After it was announced earlier this week that two tribes had reached an agreement with the state on new gaming compacts, a judge dismissed the two tribes Friday from a federal lawsuit filed against Gov. Kevin Stitt’s office.
The dismissal came over the objections of the remaining tribes in the lawsuit, who sought more information about the proposed settlements and compacts or a declaration regarding the legality of the new compacts.
U.S. District Judge Timothy DeGiusti, in an order, wrote that he was approving the dismissal request but would honor a request from the remaining tribes that he wasn’t ruling on the legality of the agreements.
“Upon consideration, the Court finds that this alternative request fully satisfies” the remaining tribes’ concerns, DeGiusti wrote.
“A dismissal with prejudice of the movants’ respective claims and counterclaims against each other — without any review or approval of the settlement agreements … and without any judicial action on the merits of the underlying claims — will have no legal effect on the issues present for decision in this case,” DeGiusti continued.

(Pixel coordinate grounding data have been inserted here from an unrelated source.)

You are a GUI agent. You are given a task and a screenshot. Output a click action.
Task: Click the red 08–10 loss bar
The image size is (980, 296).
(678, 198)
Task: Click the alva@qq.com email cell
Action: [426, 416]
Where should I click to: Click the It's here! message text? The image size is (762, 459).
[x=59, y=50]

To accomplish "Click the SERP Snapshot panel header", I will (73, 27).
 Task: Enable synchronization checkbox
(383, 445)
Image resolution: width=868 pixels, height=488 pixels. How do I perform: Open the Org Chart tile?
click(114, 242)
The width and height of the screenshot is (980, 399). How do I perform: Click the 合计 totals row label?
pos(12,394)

“This lawsuit mainly concerns the continued existence or effectiveness of prior tribal gaming compacts, and any new compacts that may have been made will not affect the Court’s determination,” the judge wrote.

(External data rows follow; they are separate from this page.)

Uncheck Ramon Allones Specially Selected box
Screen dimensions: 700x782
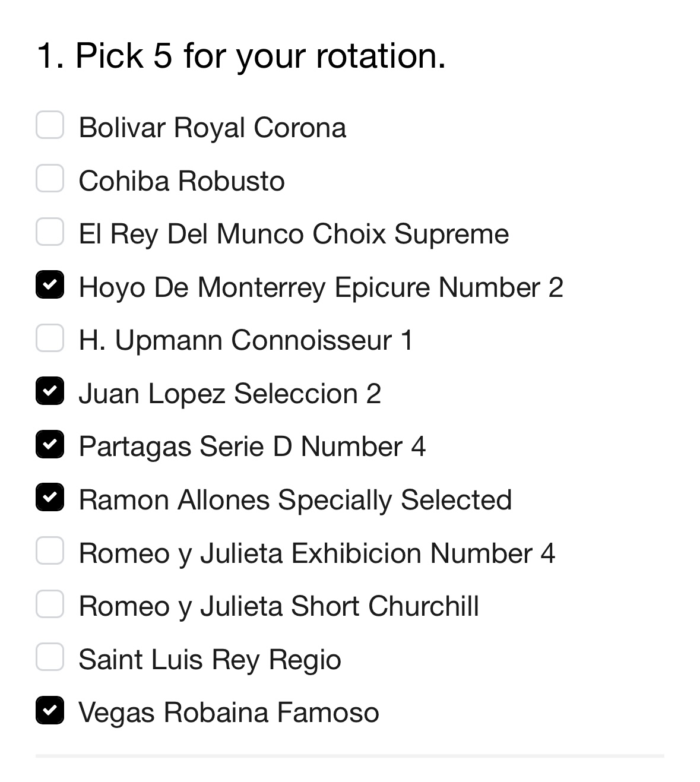[x=50, y=498]
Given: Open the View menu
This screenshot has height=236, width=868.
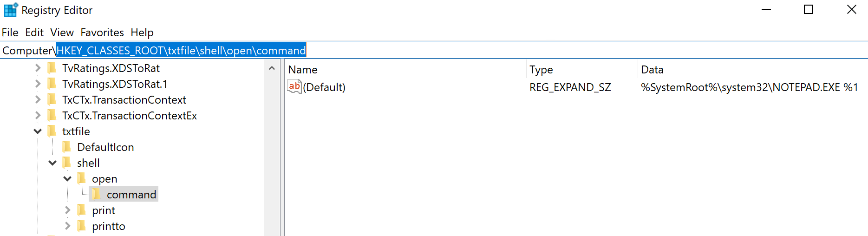Looking at the screenshot, I should point(62,33).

The Cherokee Nation, Muscogee (Creek) Nation and seven other tribes suing the state asked DeGiusti to require Stitt and the Comanche and Otoe-Missouria tribal governments to release the terms of their proposed settlement with Stitt.

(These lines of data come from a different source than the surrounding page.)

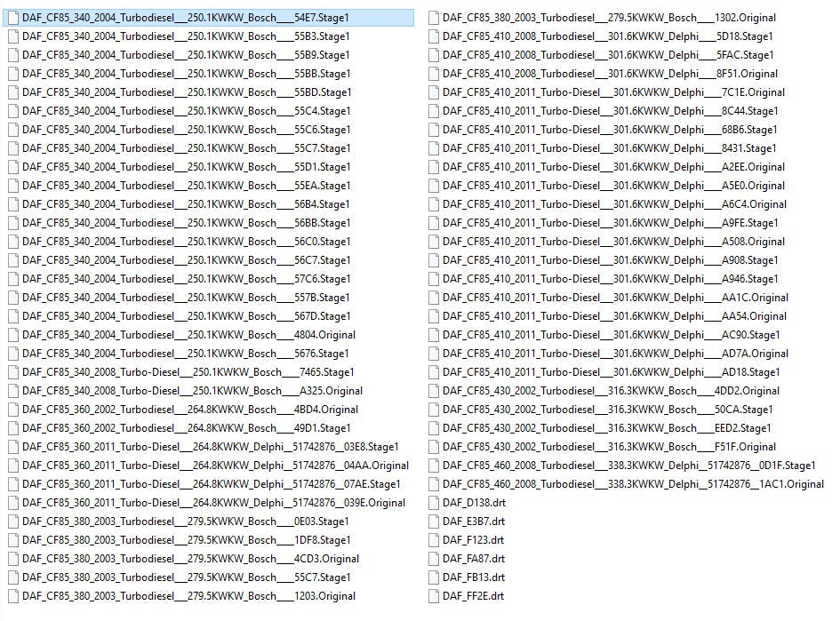840x621 pixels.
Task: Select the DAF_FA87.drt file
Action: (x=474, y=559)
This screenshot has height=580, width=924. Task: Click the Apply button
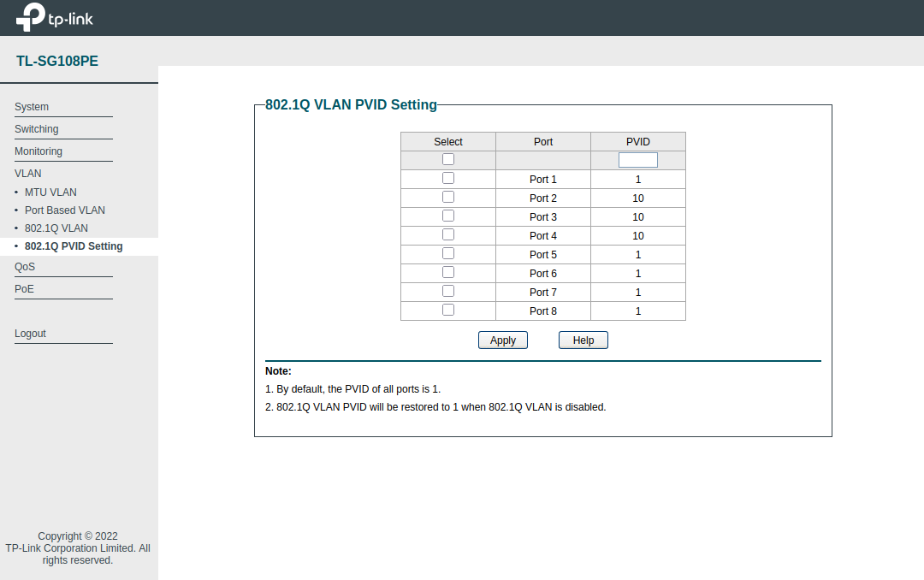tap(502, 340)
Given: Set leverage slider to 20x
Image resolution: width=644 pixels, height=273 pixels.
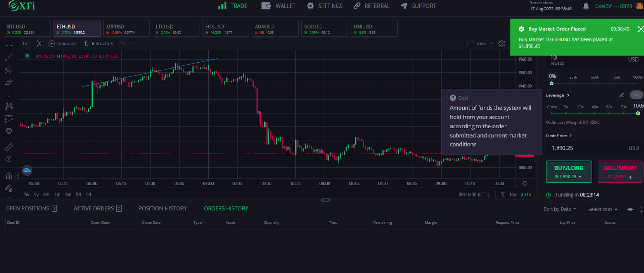Looking at the screenshot, I should 580,113.
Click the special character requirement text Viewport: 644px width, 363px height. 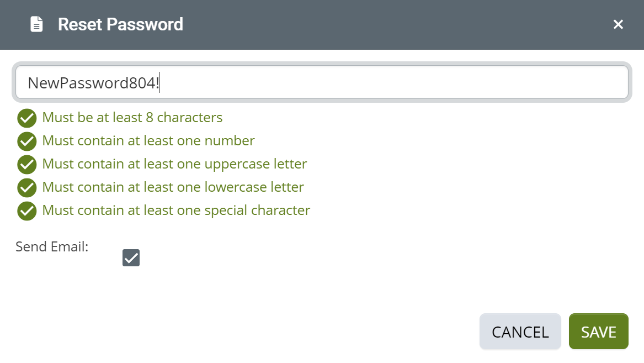tap(176, 211)
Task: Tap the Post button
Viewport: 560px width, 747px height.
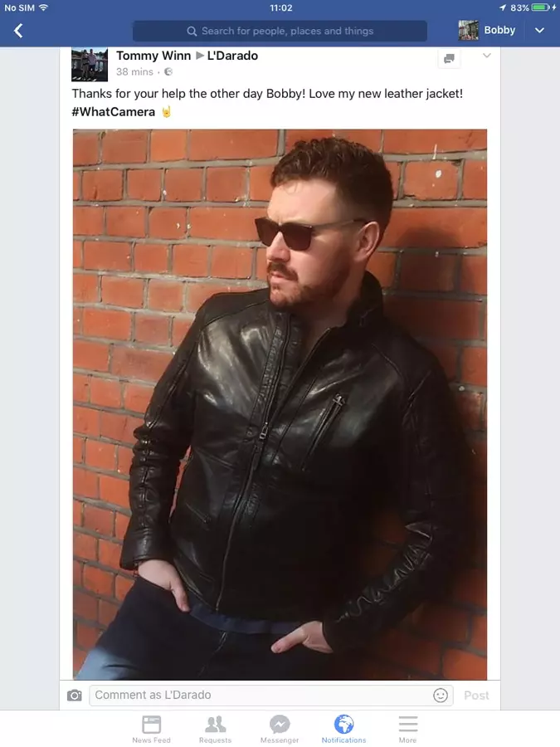Action: click(477, 696)
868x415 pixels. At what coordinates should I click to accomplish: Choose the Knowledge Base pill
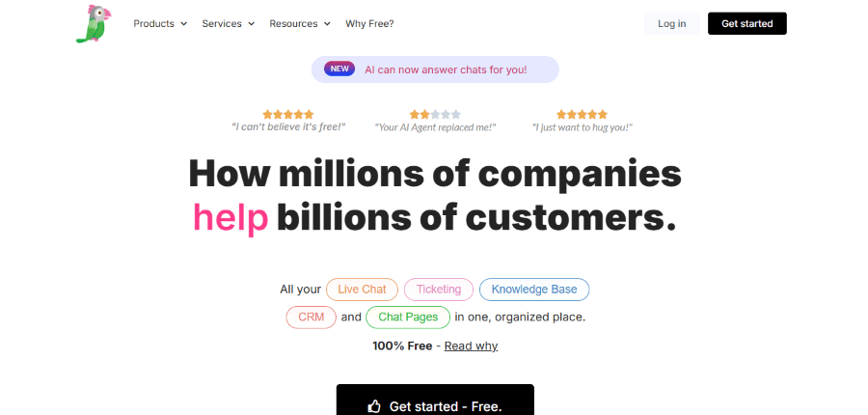[533, 289]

The Comanche and Otoe-Missouria tribal governments announced Tuesday that they had signed new gaming compacts with the state as part of an agreement to settle their portion of the lawsuit.
But the ink was barely dry on the compacts when Attorney General Mike Hunter announced later the same day that the agreements were not authorized by the state’s Tribal Gaming Act.
Stitt is seeking increased exclusivity fees from the state’s American Indian tribes in renegotiated compacts. He contends that the existing compacts expired Jan. 1 and that the continued operation of Class III games, which include many slot machines, roulette and craps, without new compacts is now illegal.
The tribes currently pay the state fees for the exclusive right to operate Class III gaming in Oklahoma. The fees range from 4% to 10% of their revenues on those games and brought the state nearly $150 million last year.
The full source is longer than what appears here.